**WORK TO DO:**
Express the entries as a two-column CSV with the columns "text" and "answer", one row per entry. Cover only the stretch from the start of the entries up to and including the line with "荣誉资质 (104, 2406)", put each field in quotes, replace any line breaks with spaces, and leave out the pictures.
━━ SUPPLIED MATERIAL
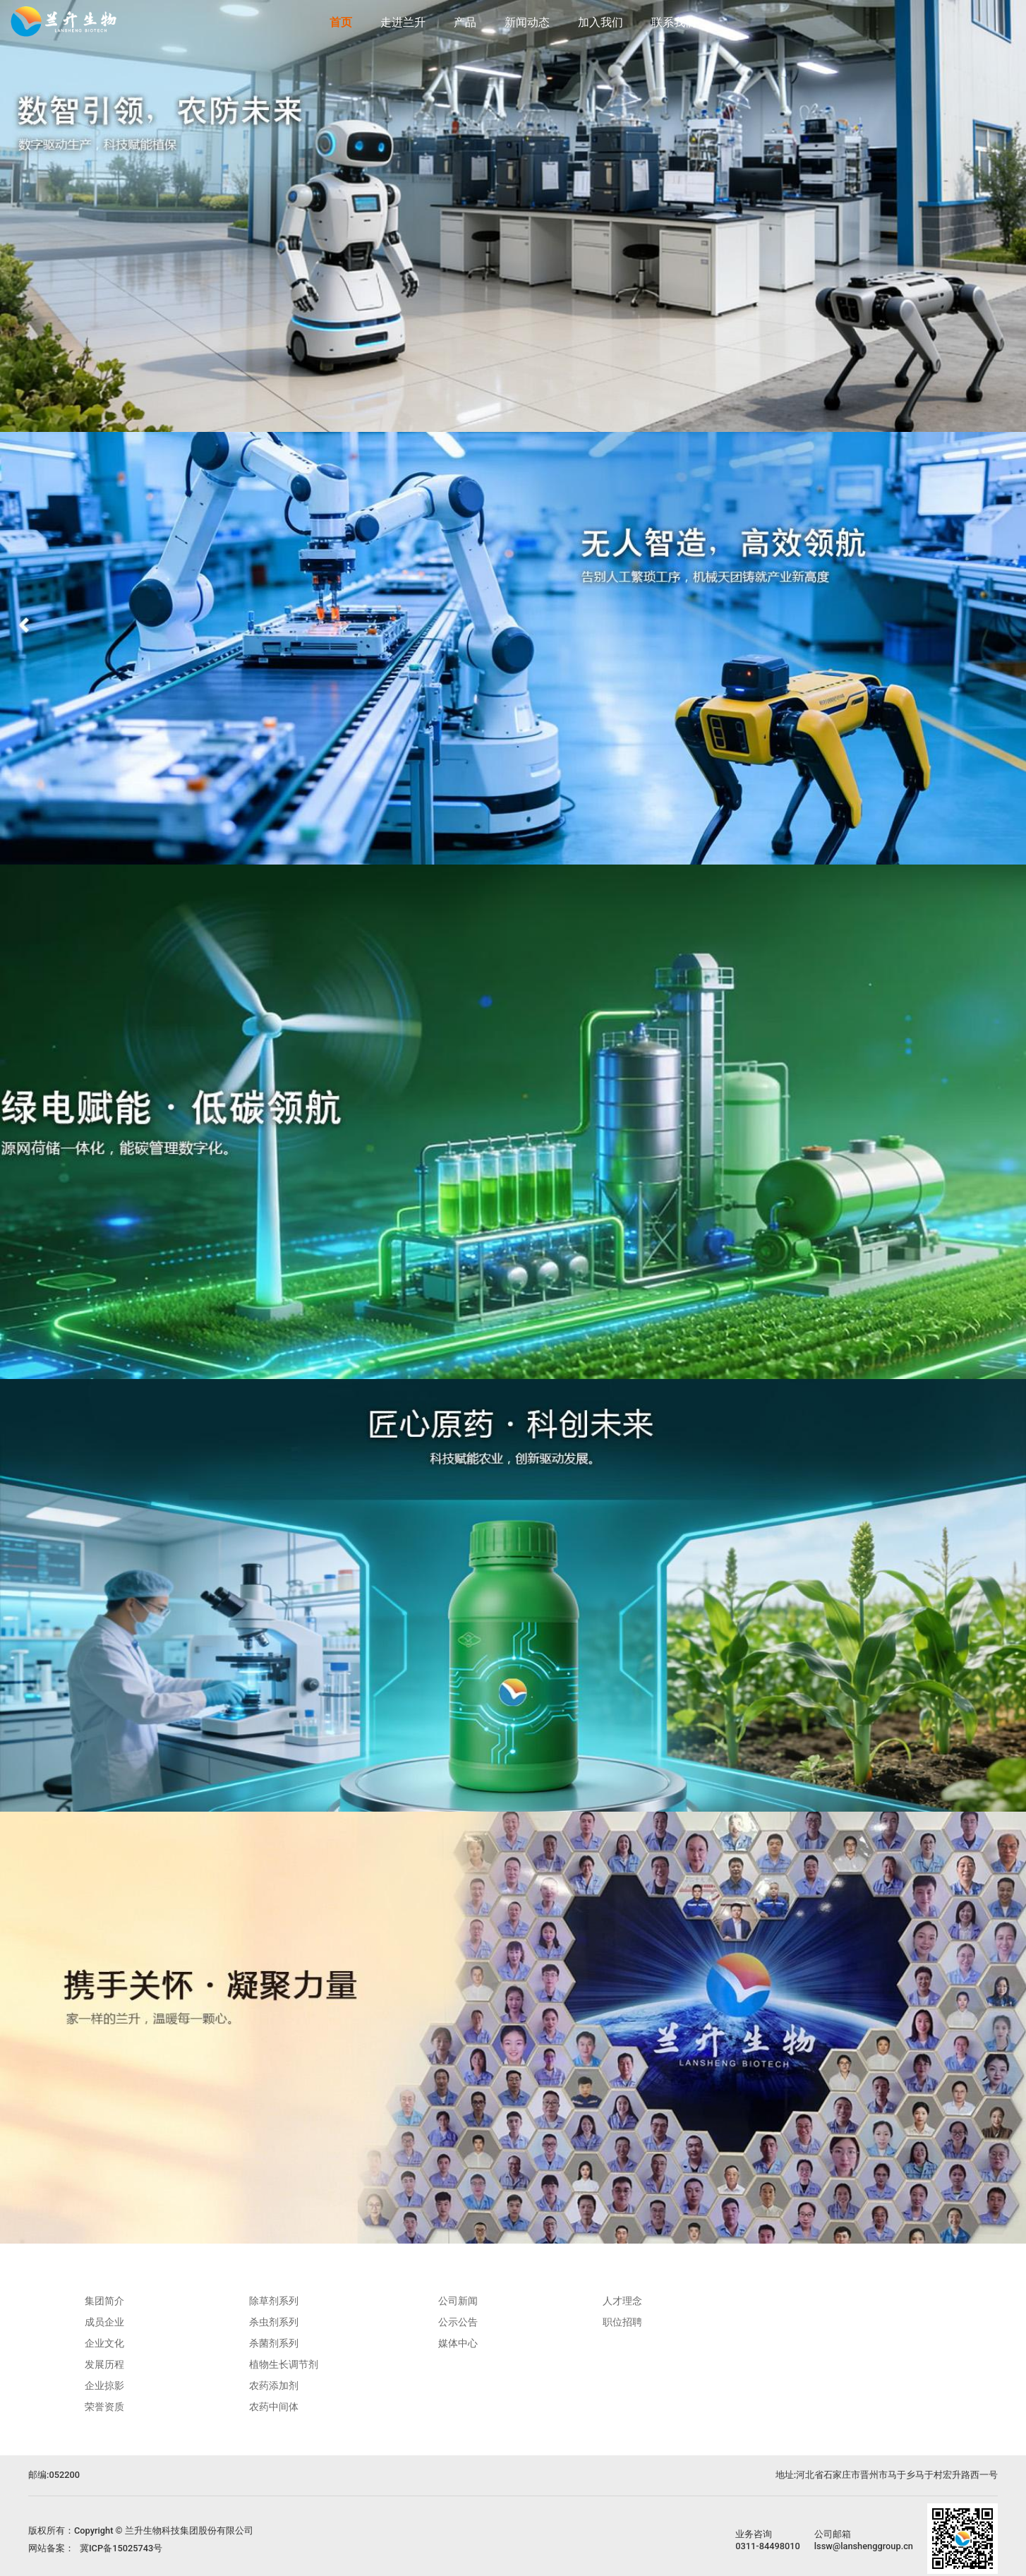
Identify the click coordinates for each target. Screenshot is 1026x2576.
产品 (465, 22)
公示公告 (458, 2322)
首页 (341, 22)
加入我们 (600, 22)
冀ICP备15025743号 (121, 2548)
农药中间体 (273, 2406)
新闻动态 (527, 22)
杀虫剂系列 (273, 2322)
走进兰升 (403, 22)
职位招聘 (622, 2322)
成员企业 (104, 2322)
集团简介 (104, 2300)
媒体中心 (458, 2343)
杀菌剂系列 (273, 2343)
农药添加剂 (273, 2385)
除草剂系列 (273, 2300)
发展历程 (104, 2364)
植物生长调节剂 (283, 2364)
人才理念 (622, 2300)
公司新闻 (458, 2300)
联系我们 (673, 22)
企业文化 (104, 2343)
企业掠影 (104, 2385)
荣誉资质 (104, 2406)
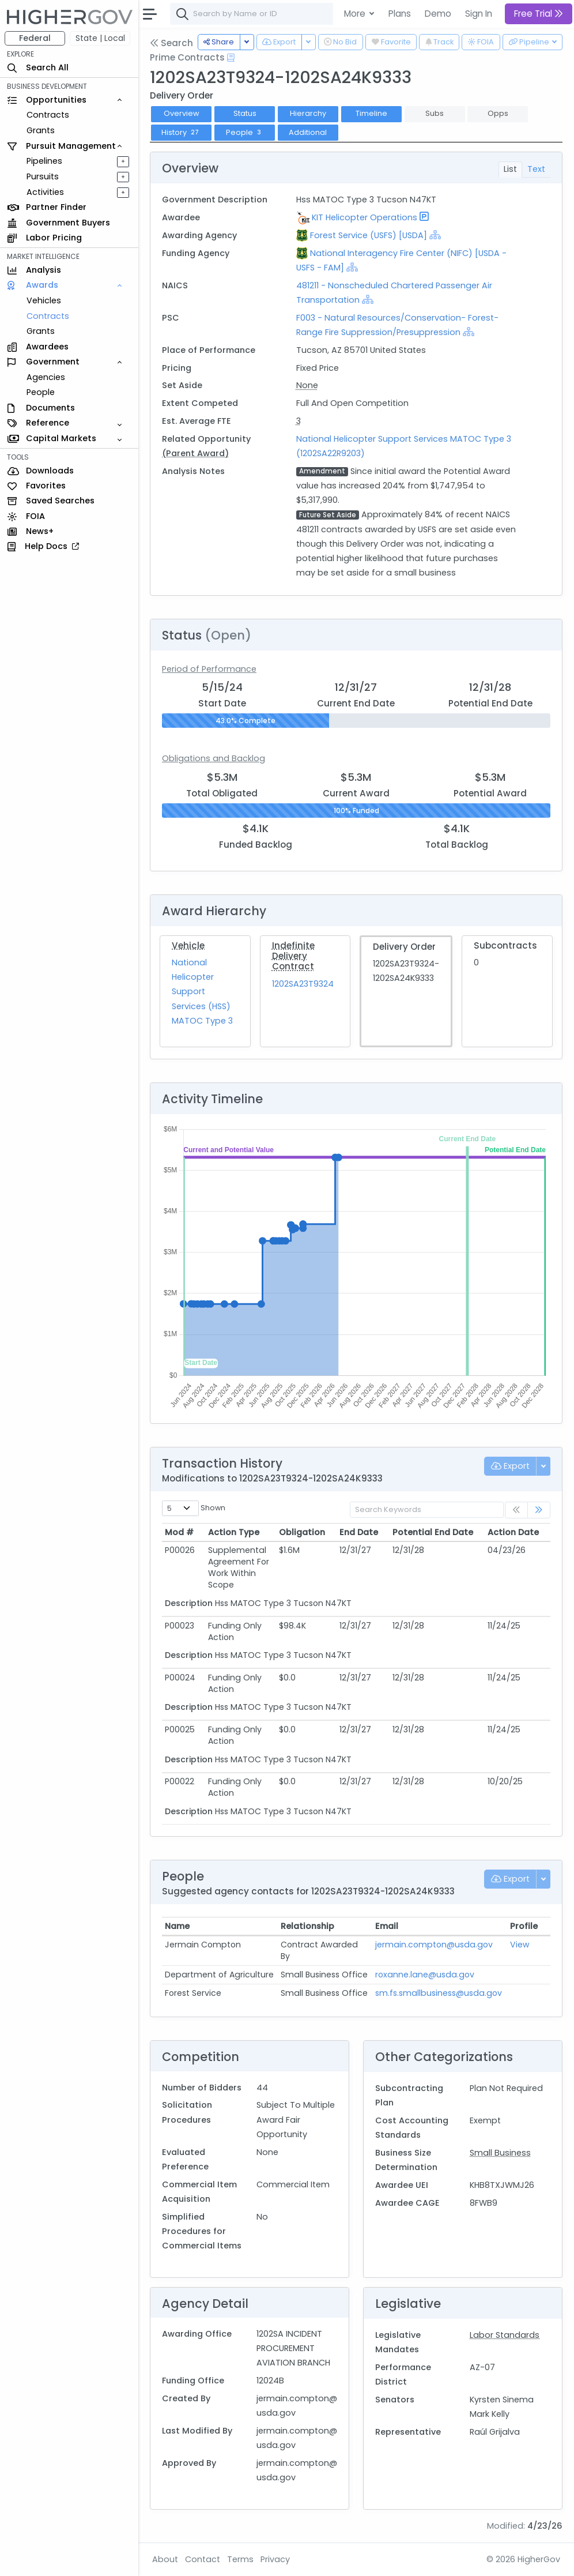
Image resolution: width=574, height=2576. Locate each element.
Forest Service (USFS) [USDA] (368, 235)
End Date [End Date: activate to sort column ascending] (358, 1532)
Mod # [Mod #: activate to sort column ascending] (179, 1532)
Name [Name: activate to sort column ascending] (177, 1926)
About (165, 2559)
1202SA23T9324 (303, 984)
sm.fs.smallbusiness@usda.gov (438, 1993)
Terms (240, 2559)
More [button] (356, 13)
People (41, 392)
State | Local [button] (100, 38)
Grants (41, 130)
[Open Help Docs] (231, 57)
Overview (181, 113)
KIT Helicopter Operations (364, 217)
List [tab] (510, 169)
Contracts (48, 115)
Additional (308, 132)
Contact (202, 2559)
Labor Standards (504, 2335)
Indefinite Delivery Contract (293, 955)
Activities (45, 192)
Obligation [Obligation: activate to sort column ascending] (302, 1532)
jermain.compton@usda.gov (434, 1944)
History (181, 132)
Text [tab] (536, 169)
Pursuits (43, 176)
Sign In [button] (478, 13)
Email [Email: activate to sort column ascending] (386, 1926)
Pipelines (44, 161)
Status (244, 113)
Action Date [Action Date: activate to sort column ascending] (513, 1532)
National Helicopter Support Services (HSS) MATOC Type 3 (202, 991)
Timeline (371, 113)
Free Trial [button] (538, 13)
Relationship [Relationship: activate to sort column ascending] (307, 1926)
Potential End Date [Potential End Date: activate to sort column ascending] (432, 1532)
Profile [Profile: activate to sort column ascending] (524, 1926)
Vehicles (44, 300)
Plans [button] (399, 13)
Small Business (500, 2152)
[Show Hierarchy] (435, 235)
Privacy (275, 2559)
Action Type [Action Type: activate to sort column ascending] (233, 1532)
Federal (35, 38)
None (307, 385)
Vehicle (188, 945)
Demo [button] (438, 13)
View (520, 1944)
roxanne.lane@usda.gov (424, 1974)
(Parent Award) (195, 453)
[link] (538, 1510)
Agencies (46, 377)
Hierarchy (308, 113)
━━━━
**TASK OUTPUT:**
text,answer
"Identify the click coordinates for each target. Screenshot is 1026x2576. 产品","(465, 22)"
"公示公告","(458, 2322)"
"首页","(341, 22)"
"加入我们","(600, 22)"
"冀ICP备15025743号","(121, 2548)"
"农药中间体","(273, 2406)"
"新闻动态","(527, 22)"
"杀虫剂系列","(273, 2322)"
"走进兰升","(403, 22)"
"职位招聘","(622, 2322)"
"成员企业","(104, 2322)"
"集团简介","(104, 2300)"
"媒体中心","(458, 2343)"
"杀菌剂系列","(273, 2343)"
"农药添加剂","(273, 2385)"
"除草剂系列","(273, 2300)"
"发展历程","(104, 2364)"
"植物生长调节剂","(283, 2364)"
"人才理念","(622, 2300)"
"公司新闻","(458, 2300)"
"联系我们","(673, 22)"
"企业文化","(104, 2343)"
"企业掠影","(104, 2385)"
"荣誉资质","(104, 2406)"